Ministros mantêm direito a quem ajuizou ação até 15 de março de 2017
Por Joice Bacelo, Beatriz Olivon e Adriana Aguiar
A decisão do Supremo Tribunal Federal (STF) sobre o alcance da exclusão do ICMS do cálculo do PIS e da Cofins, proferida nesta quinta-feira, reduz o impacto da tese para os cofres públicos. A União terá que reembolsar um número menor de contribuintes. Mas as grandes empresas, que acumularam créditos bilionários ao longo dos anos, estão garantidas.
A maioria delas entrou com ação para discutir essa questão antes de março de 2017, data do julgamento de mérito e utilizada para a chamada modulação dos efeitos da decisão. Por esse motivo, o governo será obrigado a aceitar compensações tributárias (uso de crédito para quitar impostos correntes). A Petrobras, por exemplo, ganhou na Justiça o direito a R$ 17,5 bilhões. Claro tem R$ 4,6 bilhões e a Via Varejo, R$ 1,4 bilhão.

— Dados disponíveis —
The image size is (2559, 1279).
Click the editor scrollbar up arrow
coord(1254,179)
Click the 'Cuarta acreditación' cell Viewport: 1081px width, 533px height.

— O que é pedido —
Prossiga a reportagem sobre a decisão do STF quanto à exclusão do ICMS do cálculo do PIS e da Cofins, começando logo após o último parágrafo.

— Resultado do exercício —
O STF colocou um ponto final nessa discussão — que se estendia por mais de duas décadas. Prevaleceu o voto da relatora, a ministra Cármen Lúcia. A proposta de modulação, usando a data de 15 de março de 2017, foi seguida pela maioria. Significa que do julgamento de mérito para frente, todos os contribuintes podem se aproveitar da decisão. Ou seja, recolher PIS e Cofins sem o ICMS embutido na conta.
Mas a decisão cria situações diferentes em relação à recuperação dos valores que foram pagos a mais ao governo no passado, antes de março de 2017. Aqueles contribuintes que tinham ações em curso até o dia 15 daquele ano, pela decisão do STF, terão o direito ao reembolso.
A União, nesses casos, terá que aceitar compensações com base nos cinco anos anteriores ao ajuizamento da ação. Uma empresa que entrou com o processo em 2008, por exemplo, tem que receber de volta o que pagou de forma indevida desde 2003. Ou seja, quanto mais antiga a ação, mais créditos o contribuinte vai acumular a seu favor.
A regra muda, no entanto, para quem ajuizou ação depois do dia 15 de março de 2017. Essas empresas, decidiu o STF, não têm o direito de receber de volta os valores que foram pagos a mais no passado.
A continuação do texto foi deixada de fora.